▸ **The task**:
Each of the lines below must be restated exactly.

(Stored records)
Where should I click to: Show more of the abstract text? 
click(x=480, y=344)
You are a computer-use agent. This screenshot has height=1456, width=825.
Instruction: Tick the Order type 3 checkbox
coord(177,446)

▸ **Result of the task**:
Where should I click to: Show more of the abstract text? 
click(x=480, y=344)
You are a computer-use agent. This screenshot has height=1456, width=825.
Instruction: Tick the Order type 3 checkbox
coord(177,446)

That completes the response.